Excerpt:
------------------------------
Levy’s contentions, however, are inconsistent. Elsewhere, as in one of his 2014 columns, he admits Hamas’s demands are reasonable [28]. In a 2016 column, he acknowledges that the experience of the West Bank under Fatah proves Hamas right [29]. Then, in 2018, he asserts that “anyone who does not want to forever live in an evil country must respect the embers that the young people of the Gaza Strip are still trying to stoke. Were it not for the [arsonist] kites, the fires, the Qassam rockets, the Palestinians would have entirely exited the awareness of everyone in Israel.” [30] Again, he declares: “The Gaza Strip has no choice. Nor does Hamas. Any attempt to pin the blame on the organization – which I only wish was more secular, more feminist and more democratic – is an evasion of responsibility.” [31] As late as 2022, he concedes:

The way of terror is the only way open to the Palestinians to fight for their future. The way of terror is the only way open for them to remind Israel, the Arab states and the world of their existence. They have no other way. Israel has taught them this. If they don’t use violence, everyone will forget about them. […] One thing is certain: If they put down their weapons, they are doomed.” [32]

By the end of 2023, however, Levy changes his tune. The men of Hamas “have decided they’re willing to pay any price for a moment of freedom. Is there any hope in that? No.” [33] “Now the war is killing it [i.e., Gaza] for good,” he weeps in another column [34]. Like almost all liberal advocates for Palestine, Levy prefers to see Gaza as something small and defenseless, like a wounded puppy to be coddled and pitied. It is those Palestinians who have been maimed and murdered, not the ones who engage in armed resistance, who deserve the world’s solidarity in Levy’s book. Palestinians earn sympathy as long as they are harmless corpses. Like almost all liberal advocates for Palestine, too, Levy pretends to believe in an imaginary distinction between bad Hamas and the good Palestinians, arguing that “Gazans are the hostages of both Israel and Hamas” [35]. As Palestinian academic Khaled Hroub contends, “the idea of […] eliminating Hamas” is “a very absurd, very silly one, because this is not an alien group coming to Palestine from another planet. This is produced from within the people.” [36] “Support for Hamas, it can be assumed, has skyrocketed here [in the West Bank] since the war broke out,” Levy eventually gets around to acknowledging [37], for the reason that: “The more it is hit in Gaza, the more its political strength grows among Palestinians” [38]. “Hamas has come out stronger. […] it has become the hero of the Arab world,” he writes with regret. Israel, meanwhile, is “hated across the world” [39].
------------------------------
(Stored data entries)
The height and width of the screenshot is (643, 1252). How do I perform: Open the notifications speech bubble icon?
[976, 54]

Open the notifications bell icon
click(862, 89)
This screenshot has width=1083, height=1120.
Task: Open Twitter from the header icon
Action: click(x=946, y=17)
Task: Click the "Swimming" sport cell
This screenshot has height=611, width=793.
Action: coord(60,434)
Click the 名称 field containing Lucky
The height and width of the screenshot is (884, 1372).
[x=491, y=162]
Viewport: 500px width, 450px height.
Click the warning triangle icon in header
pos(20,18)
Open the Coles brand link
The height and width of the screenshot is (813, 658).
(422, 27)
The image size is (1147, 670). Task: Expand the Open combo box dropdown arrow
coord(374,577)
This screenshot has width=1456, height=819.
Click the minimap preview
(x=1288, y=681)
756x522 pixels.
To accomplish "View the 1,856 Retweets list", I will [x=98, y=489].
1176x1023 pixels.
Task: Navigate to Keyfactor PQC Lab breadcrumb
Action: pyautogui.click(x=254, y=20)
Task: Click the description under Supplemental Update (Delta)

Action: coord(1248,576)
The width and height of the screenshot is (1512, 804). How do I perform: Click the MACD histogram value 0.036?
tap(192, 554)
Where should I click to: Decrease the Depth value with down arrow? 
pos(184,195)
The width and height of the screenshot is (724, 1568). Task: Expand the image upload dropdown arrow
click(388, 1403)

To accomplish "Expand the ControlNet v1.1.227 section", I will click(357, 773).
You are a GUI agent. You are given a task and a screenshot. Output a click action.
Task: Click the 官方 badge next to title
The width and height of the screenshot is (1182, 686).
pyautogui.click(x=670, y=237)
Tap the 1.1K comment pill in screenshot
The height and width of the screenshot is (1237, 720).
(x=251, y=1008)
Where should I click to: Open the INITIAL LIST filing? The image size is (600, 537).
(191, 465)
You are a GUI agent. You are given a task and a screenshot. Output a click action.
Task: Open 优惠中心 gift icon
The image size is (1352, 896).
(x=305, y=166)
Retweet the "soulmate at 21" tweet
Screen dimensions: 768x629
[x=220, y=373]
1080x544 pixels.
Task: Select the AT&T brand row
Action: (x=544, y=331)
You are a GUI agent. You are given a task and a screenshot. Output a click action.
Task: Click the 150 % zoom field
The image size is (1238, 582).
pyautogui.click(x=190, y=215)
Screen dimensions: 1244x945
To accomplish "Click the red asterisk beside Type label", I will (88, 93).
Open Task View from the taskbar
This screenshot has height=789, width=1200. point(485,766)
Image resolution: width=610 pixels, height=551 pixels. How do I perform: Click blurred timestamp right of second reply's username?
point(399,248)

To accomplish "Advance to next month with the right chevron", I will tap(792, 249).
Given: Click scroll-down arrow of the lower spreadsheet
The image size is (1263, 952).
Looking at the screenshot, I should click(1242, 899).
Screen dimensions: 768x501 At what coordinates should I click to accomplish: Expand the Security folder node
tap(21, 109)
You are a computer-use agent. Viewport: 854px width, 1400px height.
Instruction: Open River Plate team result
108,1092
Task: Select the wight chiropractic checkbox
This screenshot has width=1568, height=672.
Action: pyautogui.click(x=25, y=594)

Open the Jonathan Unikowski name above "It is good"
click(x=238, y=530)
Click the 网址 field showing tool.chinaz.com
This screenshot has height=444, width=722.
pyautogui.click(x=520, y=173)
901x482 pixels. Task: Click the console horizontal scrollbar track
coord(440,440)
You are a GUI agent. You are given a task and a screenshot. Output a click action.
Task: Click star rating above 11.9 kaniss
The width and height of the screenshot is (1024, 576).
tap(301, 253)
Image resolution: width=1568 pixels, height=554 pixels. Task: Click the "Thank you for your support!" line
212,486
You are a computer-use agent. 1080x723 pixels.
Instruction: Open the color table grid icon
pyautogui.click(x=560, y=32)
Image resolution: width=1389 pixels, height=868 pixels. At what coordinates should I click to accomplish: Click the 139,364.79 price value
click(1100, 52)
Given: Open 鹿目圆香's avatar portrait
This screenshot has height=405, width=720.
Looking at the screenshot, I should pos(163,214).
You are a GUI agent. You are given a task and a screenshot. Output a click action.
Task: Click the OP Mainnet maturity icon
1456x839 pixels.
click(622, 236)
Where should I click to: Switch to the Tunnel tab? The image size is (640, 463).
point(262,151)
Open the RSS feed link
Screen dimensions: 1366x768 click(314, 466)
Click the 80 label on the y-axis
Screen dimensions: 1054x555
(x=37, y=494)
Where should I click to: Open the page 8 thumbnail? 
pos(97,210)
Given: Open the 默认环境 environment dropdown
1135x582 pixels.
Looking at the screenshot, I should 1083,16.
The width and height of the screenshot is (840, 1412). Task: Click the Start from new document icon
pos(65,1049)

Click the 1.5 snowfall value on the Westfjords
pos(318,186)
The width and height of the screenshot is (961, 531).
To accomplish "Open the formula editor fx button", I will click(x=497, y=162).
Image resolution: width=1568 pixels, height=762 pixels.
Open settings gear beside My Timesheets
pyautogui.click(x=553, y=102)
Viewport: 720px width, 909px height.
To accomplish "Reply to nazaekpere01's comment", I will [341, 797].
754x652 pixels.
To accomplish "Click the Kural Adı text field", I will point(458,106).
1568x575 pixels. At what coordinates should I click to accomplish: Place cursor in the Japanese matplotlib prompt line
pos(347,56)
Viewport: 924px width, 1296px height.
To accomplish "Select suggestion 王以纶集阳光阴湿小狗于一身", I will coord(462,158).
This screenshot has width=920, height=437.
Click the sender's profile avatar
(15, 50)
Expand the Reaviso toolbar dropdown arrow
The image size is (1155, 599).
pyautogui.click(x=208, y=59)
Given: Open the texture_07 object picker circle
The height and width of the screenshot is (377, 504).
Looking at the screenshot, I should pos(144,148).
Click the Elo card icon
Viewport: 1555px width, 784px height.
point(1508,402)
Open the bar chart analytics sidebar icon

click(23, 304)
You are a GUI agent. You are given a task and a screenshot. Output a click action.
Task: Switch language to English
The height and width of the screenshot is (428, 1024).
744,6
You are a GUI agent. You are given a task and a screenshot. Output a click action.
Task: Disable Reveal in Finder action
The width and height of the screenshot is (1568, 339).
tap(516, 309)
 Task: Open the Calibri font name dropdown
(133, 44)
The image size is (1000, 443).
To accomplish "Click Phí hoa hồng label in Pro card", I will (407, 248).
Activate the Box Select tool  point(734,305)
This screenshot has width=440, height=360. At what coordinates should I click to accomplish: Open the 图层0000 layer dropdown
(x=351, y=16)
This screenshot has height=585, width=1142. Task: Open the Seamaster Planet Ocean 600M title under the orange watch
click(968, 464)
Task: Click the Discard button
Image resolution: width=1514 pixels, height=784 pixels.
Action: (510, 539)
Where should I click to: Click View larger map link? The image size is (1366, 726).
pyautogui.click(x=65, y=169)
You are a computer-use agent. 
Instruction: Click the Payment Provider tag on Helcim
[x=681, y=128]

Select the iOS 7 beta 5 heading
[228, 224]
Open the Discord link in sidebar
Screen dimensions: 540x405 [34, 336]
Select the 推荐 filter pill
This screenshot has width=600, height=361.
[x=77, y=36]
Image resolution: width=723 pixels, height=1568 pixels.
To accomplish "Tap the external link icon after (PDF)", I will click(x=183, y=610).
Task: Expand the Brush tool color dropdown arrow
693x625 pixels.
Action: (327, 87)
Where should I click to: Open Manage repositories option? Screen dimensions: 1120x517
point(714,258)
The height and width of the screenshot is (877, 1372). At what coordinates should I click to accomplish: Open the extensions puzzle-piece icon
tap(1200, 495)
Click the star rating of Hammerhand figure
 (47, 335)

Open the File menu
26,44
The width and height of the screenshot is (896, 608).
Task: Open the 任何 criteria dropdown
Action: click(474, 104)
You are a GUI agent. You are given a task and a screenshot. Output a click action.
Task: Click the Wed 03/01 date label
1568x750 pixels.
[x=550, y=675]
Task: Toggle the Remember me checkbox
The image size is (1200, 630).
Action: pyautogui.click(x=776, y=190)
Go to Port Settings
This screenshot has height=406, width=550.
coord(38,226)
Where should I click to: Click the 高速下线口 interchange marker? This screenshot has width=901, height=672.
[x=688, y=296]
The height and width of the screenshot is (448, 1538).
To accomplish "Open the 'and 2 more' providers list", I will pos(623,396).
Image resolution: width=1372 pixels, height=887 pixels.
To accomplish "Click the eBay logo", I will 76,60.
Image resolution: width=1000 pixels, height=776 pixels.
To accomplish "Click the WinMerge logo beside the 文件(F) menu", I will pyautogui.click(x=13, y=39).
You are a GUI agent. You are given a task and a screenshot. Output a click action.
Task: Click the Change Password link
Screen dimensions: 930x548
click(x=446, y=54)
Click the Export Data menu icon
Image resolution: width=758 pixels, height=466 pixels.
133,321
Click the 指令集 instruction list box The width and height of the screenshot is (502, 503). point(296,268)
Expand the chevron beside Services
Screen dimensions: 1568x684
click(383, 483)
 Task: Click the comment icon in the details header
------------------------------
Problem to solve: List each year that the excerpt on Levy's columns mentions, in the order they first appear.

Response to the task: 2014, 2016, 2018, 2022, 2023